Task statement: Where a record contains a picture, omit the picture and repeat the rest exactly.

(Saved data entries)

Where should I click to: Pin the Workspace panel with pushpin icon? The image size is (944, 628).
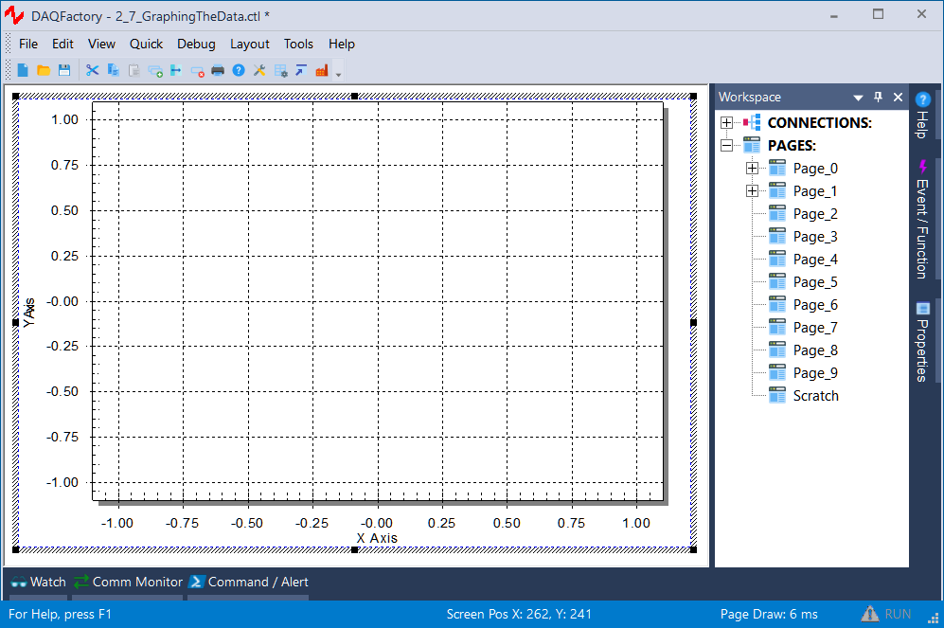878,97
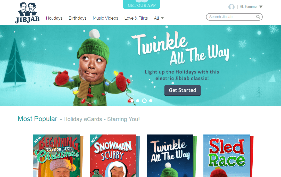Click the Get Our App button
281x177 pixels.
click(141, 4)
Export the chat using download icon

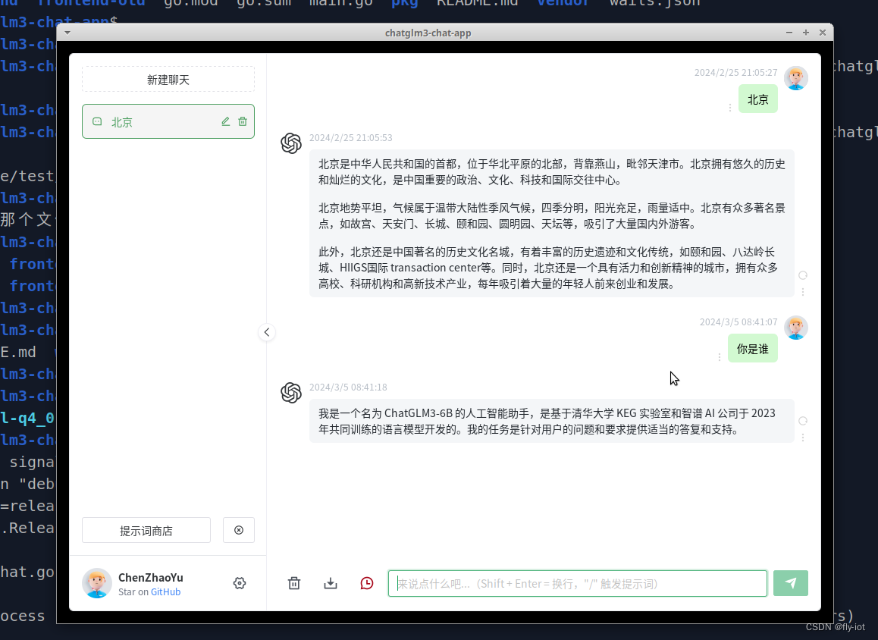tap(331, 583)
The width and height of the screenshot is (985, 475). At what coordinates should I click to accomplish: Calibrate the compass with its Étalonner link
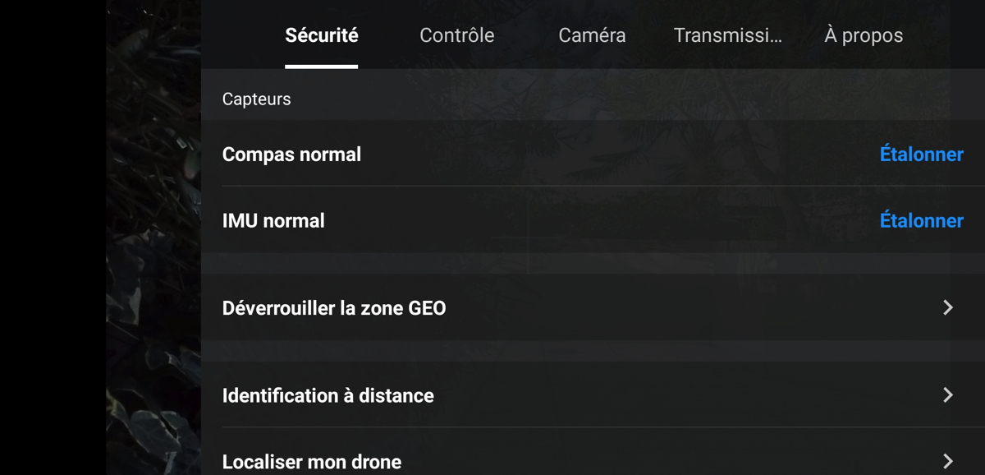(x=921, y=154)
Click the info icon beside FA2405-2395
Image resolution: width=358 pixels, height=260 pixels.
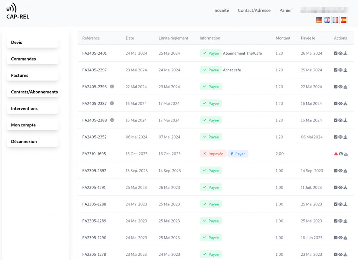[112, 86]
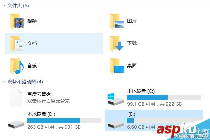
Task: Collapse the 设备和驱动器 (4) group chevron
Action: click(4, 81)
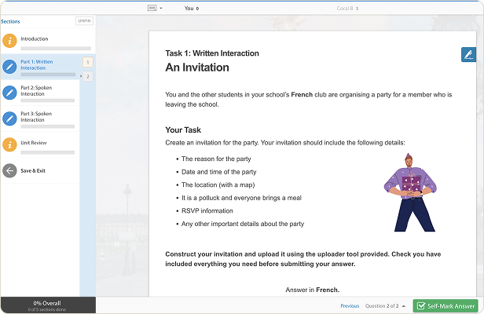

Result:
Where should I click to: Pin the Workspace panel with pushpin icon? The image size is (944, 628).
878,97
Click the Get Our App button
281x177 pixels.
click(141, 4)
Export the chat using download icon

tap(331, 583)
The width and height of the screenshot is (985, 475). At what coordinates should I click to accomplish: Calibrate the compass with its Étalonner link
(x=921, y=154)
Click the info icon beside FA2405-2395
Image resolution: width=358 pixels, height=260 pixels.
[112, 86]
Task: Collapse the 设备和驱动器 (4) group chevron
Action: click(4, 81)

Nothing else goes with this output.